A delight that, nevertheless, is not justified in certainty, since until now Trump does not seem to have intentions to make the two great demands of the most radical sectors a reality, that is: the rupture of diplomatic relations with the Cuban Government and the reestablishment of the ‘wet foot/dry foot’ policy, repealed by Obama a few days before leaving power.

Interestingly, fundamentalists on both banks remain silent on this point. And in general, whether he’ll act or not, Trump remains the unquestionable hero of the fanatics in Cuba.

The silence of the anti-dialoguers is more outrageous these days, when the arrogant Donald Trump has declared his intention to establish a dialogue with none other than the current North Korean satrap

But the silence of the anti-dialoguers is more outrageous these days, when the arrogant Donald Trump has declared his intention to establish a dialogue with none other than the current North Korean satrap, the mass murderer heir to the long power of the Kim dynasty. And this is not necessarily a political error for Trump. In any situation it is more desirable to resolve differences with words and agreements rather than with missiles, especially nuclear missiles.

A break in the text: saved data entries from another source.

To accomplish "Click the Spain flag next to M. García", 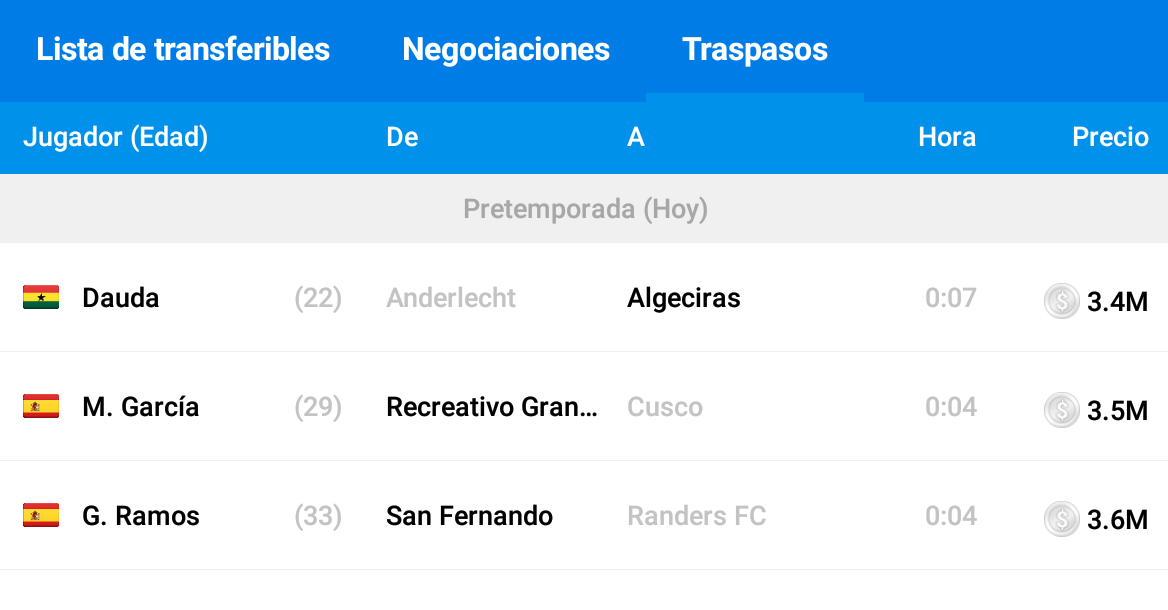I will [x=41, y=406].
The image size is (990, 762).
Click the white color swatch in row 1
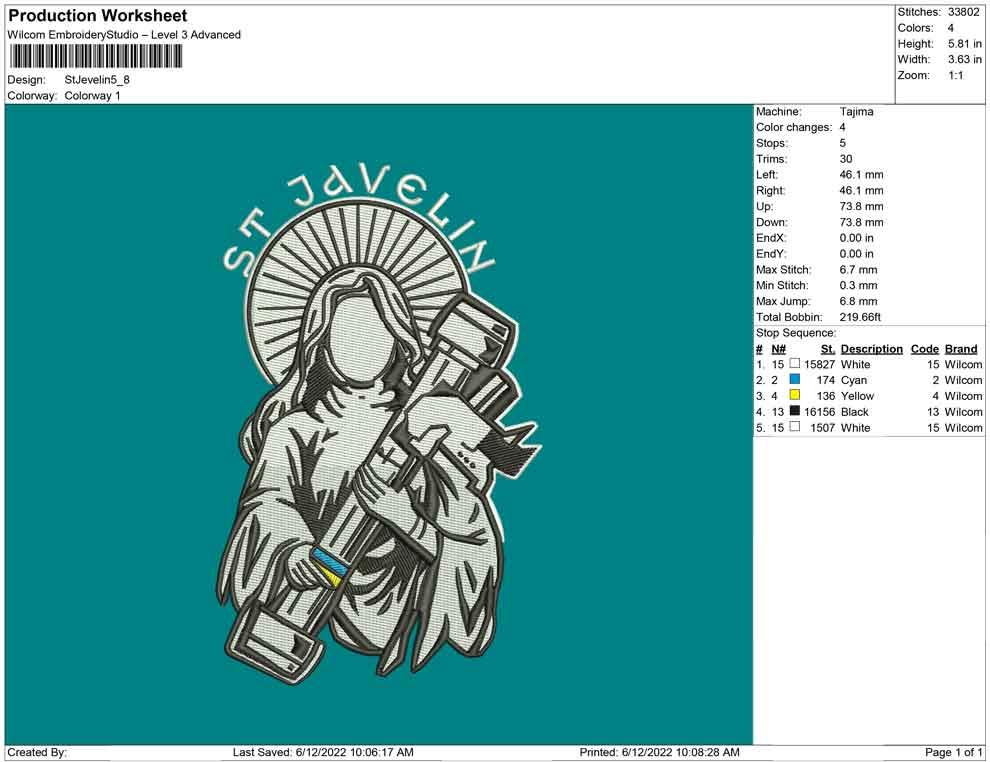[795, 364]
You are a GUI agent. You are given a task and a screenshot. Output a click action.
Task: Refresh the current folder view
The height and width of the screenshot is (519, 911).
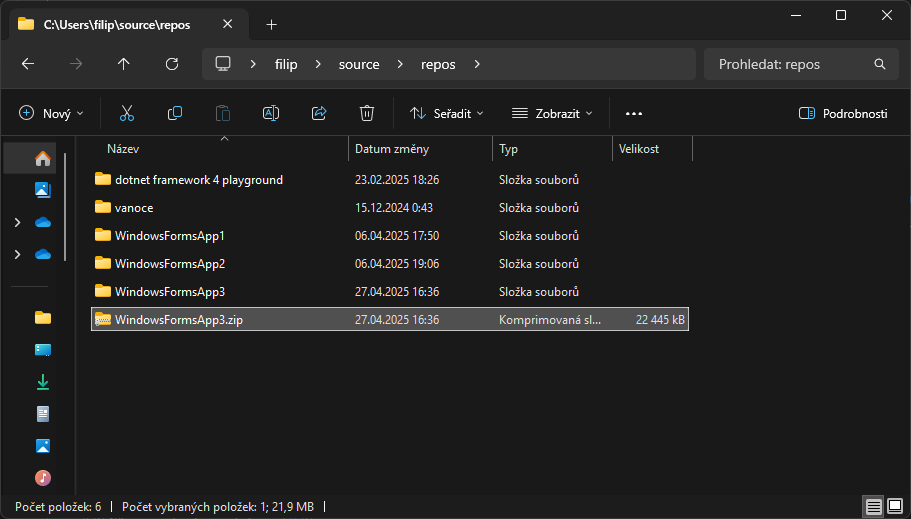172,64
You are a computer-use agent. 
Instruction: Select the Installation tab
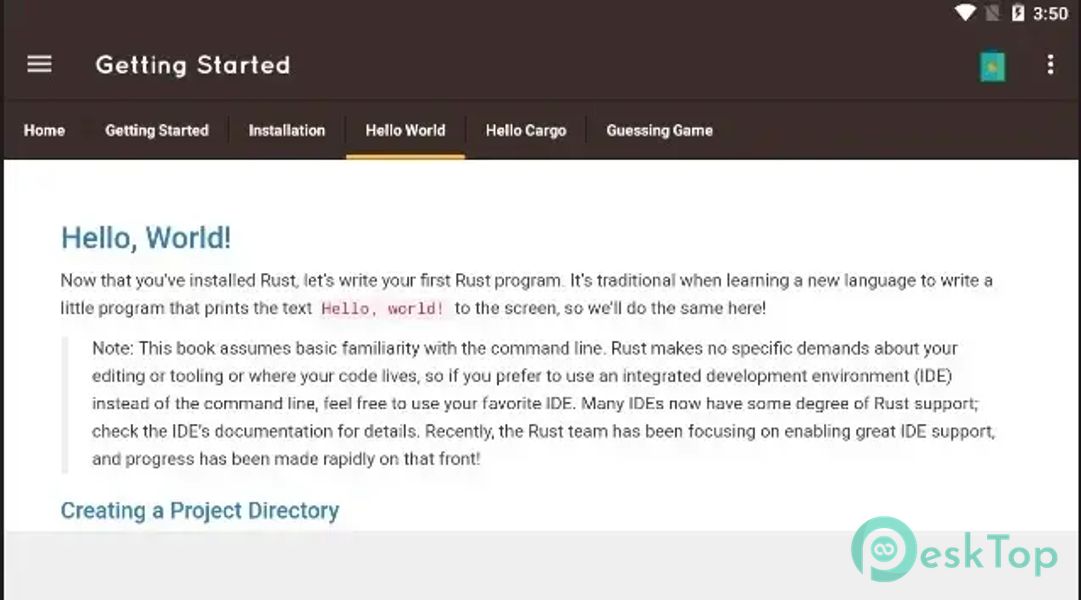[287, 130]
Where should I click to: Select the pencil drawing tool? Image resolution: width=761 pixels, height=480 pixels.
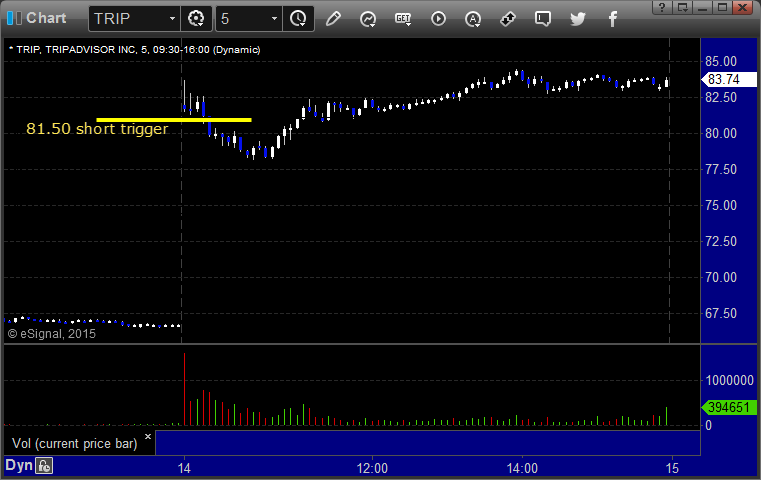[333, 19]
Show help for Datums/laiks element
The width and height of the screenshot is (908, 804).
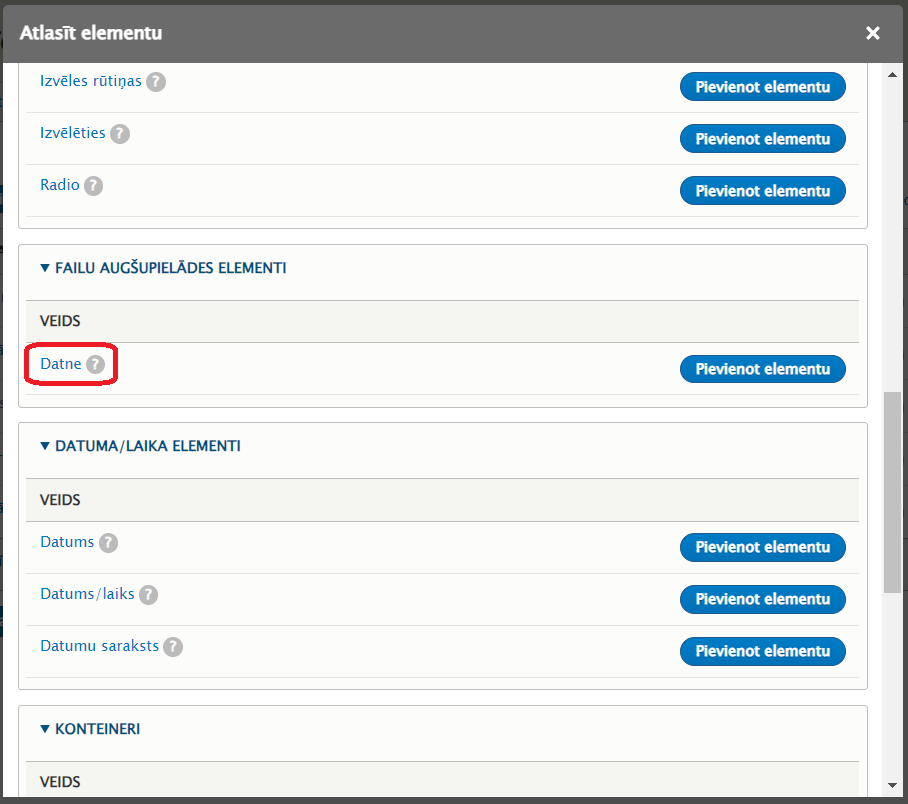click(x=148, y=595)
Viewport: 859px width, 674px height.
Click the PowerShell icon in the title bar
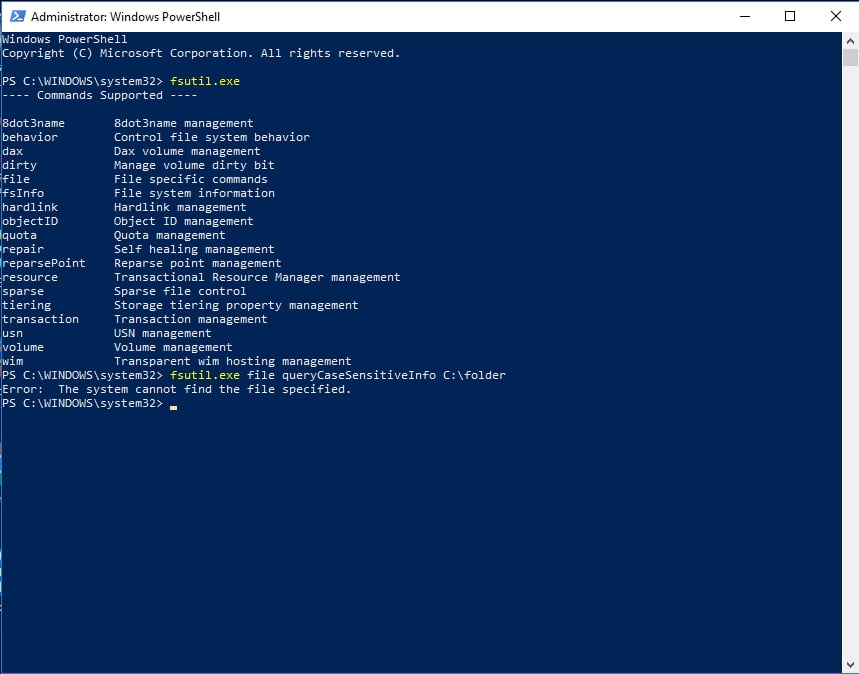pyautogui.click(x=15, y=17)
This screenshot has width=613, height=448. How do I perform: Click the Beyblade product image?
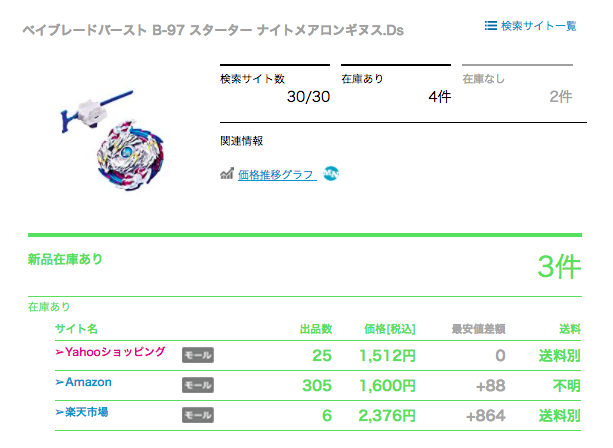[x=112, y=140]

Only that, following the logic applied to the Obama-Castro dialogue, wouldn’t this President of the world’s greatest power also be “legitimizing” a miserable dictatorship that represses and murders its people? Where are the angry defenders of human rights who are so offended by the US-Cuba dialogue? Could it be that some dialogues are “good” and others “bad”? And in this last case, who is the referee that defines the appropriate adjective in each case?

For the time being, and until they prove otherwise, everything indicates that the exalted atheists of the Cuban opposition have either run out of arguments or they were never very clear. Perhaps in reality what they understand as “politics” is just the reductionist and sectarian vision of a bench of most passionate sports team fans. And there are still some who think of themselves as presidential leaders for the future Cuban democracy. God help us!